**The exercise**
Rewrite the lines below, switching "Where should I click to:" to "Where do I click to:" everywhere it occurs and leaving everything else unchanged.

(Raw records)
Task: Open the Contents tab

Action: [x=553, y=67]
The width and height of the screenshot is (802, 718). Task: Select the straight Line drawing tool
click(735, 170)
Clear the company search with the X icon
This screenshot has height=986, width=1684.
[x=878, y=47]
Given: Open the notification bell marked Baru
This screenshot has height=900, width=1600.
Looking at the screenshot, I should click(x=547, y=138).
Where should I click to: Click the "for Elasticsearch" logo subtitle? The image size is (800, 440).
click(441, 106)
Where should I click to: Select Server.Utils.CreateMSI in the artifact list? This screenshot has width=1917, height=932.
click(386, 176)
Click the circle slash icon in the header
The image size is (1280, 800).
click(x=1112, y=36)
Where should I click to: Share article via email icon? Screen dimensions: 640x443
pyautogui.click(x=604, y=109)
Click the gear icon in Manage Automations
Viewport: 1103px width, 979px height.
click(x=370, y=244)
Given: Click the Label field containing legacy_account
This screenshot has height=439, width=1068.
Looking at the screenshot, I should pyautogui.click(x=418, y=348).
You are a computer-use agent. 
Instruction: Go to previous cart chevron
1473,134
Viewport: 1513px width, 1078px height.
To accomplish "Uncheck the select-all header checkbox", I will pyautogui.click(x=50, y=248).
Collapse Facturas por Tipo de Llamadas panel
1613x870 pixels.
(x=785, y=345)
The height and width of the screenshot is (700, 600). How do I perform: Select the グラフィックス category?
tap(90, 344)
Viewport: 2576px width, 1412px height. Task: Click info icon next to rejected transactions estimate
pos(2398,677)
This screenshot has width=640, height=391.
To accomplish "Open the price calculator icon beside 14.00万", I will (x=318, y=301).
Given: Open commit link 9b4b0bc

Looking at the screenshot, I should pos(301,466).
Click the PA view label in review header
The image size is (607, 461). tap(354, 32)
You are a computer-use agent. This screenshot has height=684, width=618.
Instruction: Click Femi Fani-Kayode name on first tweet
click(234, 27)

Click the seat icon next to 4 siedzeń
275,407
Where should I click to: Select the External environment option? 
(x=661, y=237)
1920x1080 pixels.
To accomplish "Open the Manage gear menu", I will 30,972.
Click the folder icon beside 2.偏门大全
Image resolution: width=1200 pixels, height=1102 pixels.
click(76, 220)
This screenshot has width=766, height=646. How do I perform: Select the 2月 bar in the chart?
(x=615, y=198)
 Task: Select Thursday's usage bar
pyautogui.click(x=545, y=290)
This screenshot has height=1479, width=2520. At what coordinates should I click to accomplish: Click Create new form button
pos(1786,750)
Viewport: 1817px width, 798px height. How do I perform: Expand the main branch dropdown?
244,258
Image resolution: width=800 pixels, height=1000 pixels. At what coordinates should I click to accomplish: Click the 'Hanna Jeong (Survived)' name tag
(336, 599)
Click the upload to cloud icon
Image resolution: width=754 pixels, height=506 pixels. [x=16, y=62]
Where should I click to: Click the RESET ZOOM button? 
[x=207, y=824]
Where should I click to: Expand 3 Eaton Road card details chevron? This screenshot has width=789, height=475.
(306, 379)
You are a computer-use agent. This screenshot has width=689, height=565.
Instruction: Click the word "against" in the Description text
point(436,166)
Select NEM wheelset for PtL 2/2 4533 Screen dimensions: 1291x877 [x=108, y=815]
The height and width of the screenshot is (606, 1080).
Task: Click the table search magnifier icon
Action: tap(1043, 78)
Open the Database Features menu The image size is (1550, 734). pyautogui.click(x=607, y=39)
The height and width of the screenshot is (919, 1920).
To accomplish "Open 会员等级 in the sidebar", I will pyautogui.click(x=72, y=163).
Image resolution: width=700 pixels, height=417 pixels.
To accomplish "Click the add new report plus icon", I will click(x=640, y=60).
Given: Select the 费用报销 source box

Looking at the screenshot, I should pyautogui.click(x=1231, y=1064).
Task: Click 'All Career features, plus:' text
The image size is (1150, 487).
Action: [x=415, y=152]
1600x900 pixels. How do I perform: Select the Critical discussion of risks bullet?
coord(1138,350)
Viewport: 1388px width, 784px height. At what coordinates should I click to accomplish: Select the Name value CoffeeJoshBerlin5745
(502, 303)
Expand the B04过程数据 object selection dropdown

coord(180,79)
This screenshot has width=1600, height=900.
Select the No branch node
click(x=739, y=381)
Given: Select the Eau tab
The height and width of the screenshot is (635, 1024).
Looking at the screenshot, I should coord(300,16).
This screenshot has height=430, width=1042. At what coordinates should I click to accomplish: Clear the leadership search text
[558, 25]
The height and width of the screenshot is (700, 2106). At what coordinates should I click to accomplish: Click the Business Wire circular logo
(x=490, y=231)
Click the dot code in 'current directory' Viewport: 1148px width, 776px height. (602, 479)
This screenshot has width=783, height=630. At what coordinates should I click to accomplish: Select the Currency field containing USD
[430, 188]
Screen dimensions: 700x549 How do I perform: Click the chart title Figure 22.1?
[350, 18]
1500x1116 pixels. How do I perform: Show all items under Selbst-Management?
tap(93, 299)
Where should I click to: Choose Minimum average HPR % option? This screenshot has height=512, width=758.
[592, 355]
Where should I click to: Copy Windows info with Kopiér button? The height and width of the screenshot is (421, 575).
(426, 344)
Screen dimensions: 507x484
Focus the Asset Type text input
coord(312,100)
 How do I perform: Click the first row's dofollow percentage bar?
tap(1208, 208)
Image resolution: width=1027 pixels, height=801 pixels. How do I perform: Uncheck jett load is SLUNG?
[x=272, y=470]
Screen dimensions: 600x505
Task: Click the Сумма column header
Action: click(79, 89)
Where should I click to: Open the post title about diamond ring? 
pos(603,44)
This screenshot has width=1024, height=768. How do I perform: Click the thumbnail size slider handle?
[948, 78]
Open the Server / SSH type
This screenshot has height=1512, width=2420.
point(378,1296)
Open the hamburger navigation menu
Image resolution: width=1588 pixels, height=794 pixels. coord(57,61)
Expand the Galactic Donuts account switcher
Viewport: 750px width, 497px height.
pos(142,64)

**Correct response**
Task: Open the Contents tab

Action: [x=553, y=67]
The width and height of the screenshot is (802, 718). Task: Select the straight Line drawing tool
click(735, 170)
Clear the company search with the X icon
This screenshot has height=986, width=1684.
[x=878, y=47]
Given: Open the notification bell marked Baru
This screenshot has height=900, width=1600.
Looking at the screenshot, I should click(x=547, y=138).
Where do I click to: Click the "for Elasticsearch" logo subtitle? The image size is (800, 440).
click(441, 106)
Where do I click to: Select Server.Utils.CreateMSI in the artifact list? This screenshot has width=1917, height=932.
click(386, 176)
Click the circle slash icon in the header
The image size is (1280, 800).
click(x=1112, y=36)
Where do I click to: Share article via email icon? Screen dimensions: 640x443
pyautogui.click(x=604, y=109)
Click the gear icon in Manage Automations
Viewport: 1103px width, 979px height.
click(x=370, y=244)
Given: Click the Label field containing legacy_account
This screenshot has height=439, width=1068.
Looking at the screenshot, I should pyautogui.click(x=418, y=348).
You are a computer-use agent. 
Instruction: Go to previous cart chevron
1473,134
Viewport: 1513px width, 1078px height.
To accomplish "Uncheck the select-all header checkbox", I will pyautogui.click(x=50, y=248).
Collapse Facturas por Tipo de Llamadas panel
1613x870 pixels.
(x=785, y=345)
The height and width of the screenshot is (700, 600). How do I perform: Select the グラフィックス category?
tap(90, 344)
Viewport: 2576px width, 1412px height. Task: Click info icon next to rejected transactions estimate
pos(2398,677)
This screenshot has width=640, height=391.
To accomplish "Open the price calculator icon beside 14.00万", I will (x=318, y=301).
Given: Open commit link 9b4b0bc

Looking at the screenshot, I should pos(301,466).
Click the PA view label in review header
The image size is (607, 461). tap(354, 32)
You are a computer-use agent. This screenshot has height=684, width=618.
Instruction: Click Femi Fani-Kayode name on first tweet
click(234, 27)

Click the seat icon next to 4 siedzeń
275,407
Where do I click to: Select the External environment option? 
(x=661, y=237)
1920x1080 pixels.
To accomplish "Open the Manage gear menu", I will 30,972.
Click the folder icon beside 2.偏门大全
Image resolution: width=1200 pixels, height=1102 pixels.
click(76, 220)
This screenshot has width=766, height=646. How do I perform: Select the 2月 bar in the chart?
(x=615, y=198)
 Task: Select Thursday's usage bar
pyautogui.click(x=545, y=290)
This screenshot has height=1479, width=2520. At what coordinates should I click to accomplish: Click Create new form button
pos(1786,750)
Viewport: 1817px width, 798px height. How do I perform: Expand the main branch dropdown?
244,258
Image resolution: width=800 pixels, height=1000 pixels. At what coordinates should I click to accomplish: Click the 'Hanna Jeong (Survived)' name tag
(336, 599)
Click the upload to cloud icon
Image resolution: width=754 pixels, height=506 pixels. [x=16, y=62]
Where do I click to: Click the RESET ZOOM button? 
[x=207, y=824]
Where do I click to: Expand 3 Eaton Road card details chevron? This screenshot has width=789, height=475.
(306, 379)
You are a computer-use agent. This screenshot has width=689, height=565.
Instruction: Click the word "against" in the Description text
point(436,166)
Select NEM wheelset for PtL 2/2 4533 Screen dimensions: 1291x877 [x=108, y=815]
The height and width of the screenshot is (606, 1080).
Task: Click the table search magnifier icon
Action: tap(1043, 78)
Open the Database Features menu The image size is (1550, 734). pyautogui.click(x=607, y=39)
The height and width of the screenshot is (919, 1920).
To accomplish "Open 会员等级 in the sidebar", I will pyautogui.click(x=72, y=163).
Image resolution: width=700 pixels, height=417 pixels.
To accomplish "Click the add new report plus icon", I will click(x=640, y=60).
Given: Select the 费用报销 source box

Looking at the screenshot, I should pyautogui.click(x=1231, y=1064).
Task: Click 'All Career features, plus:' text
The image size is (1150, 487).
Action: [x=415, y=152]
1600x900 pixels. How do I perform: Select the Critical discussion of risks bullet?
coord(1138,350)
Viewport: 1388px width, 784px height. At what coordinates should I click to accomplish: Select the Name value CoffeeJoshBerlin5745
(502, 303)
Expand the B04过程数据 object selection dropdown

coord(180,79)
This screenshot has width=1600, height=900.
Select the No branch node
click(x=739, y=381)
Given: Select the Eau tab
The height and width of the screenshot is (635, 1024).
Looking at the screenshot, I should coord(300,16).
This screenshot has height=430, width=1042. At what coordinates should I click to accomplish: Clear the leadership search text
[558, 25]
The height and width of the screenshot is (700, 2106). At what coordinates should I click to accomplish: Click the Business Wire circular logo
(x=490, y=231)
Click the dot code in 'current directory' Viewport: 1148px width, 776px height. (602, 479)
This screenshot has width=783, height=630. At what coordinates should I click to accomplish: Select the Currency field containing USD
[430, 188]
Screen dimensions: 700x549 How do I perform: Click the chart title Figure 22.1?
[350, 18]
1500x1116 pixels. How do I perform: Show all items under Selbst-Management?
tap(93, 299)
Where do I click to: Choose Minimum average HPR % option? This screenshot has height=512, width=758.
[592, 355]
Where do I click to: Copy Windows info with Kopiér button? The height and width of the screenshot is (421, 575).
(426, 344)
Screen dimensions: 507x484
Focus the Asset Type text input
coord(312,100)
 How do I perform: Click the first row's dofollow percentage bar?
tap(1208, 208)
Image resolution: width=1027 pixels, height=801 pixels. How do I perform: Uncheck jett load is SLUNG?
[x=272, y=470]
Screen dimensions: 600x505
Task: Click the Сумма column header
Action: click(79, 89)
Where do I click to: Open the post title about diamond ring? 
pos(603,44)
This screenshot has width=1024, height=768. How do I perform: Click the thumbnail size slider handle?
[948, 78]
Open the Server / SSH type
This screenshot has height=1512, width=2420.
point(378,1296)
Open the hamburger navigation menu
Image resolution: width=1588 pixels, height=794 pixels. coord(57,61)
Expand the Galactic Donuts account switcher
Viewport: 750px width, 497px height.
pos(142,64)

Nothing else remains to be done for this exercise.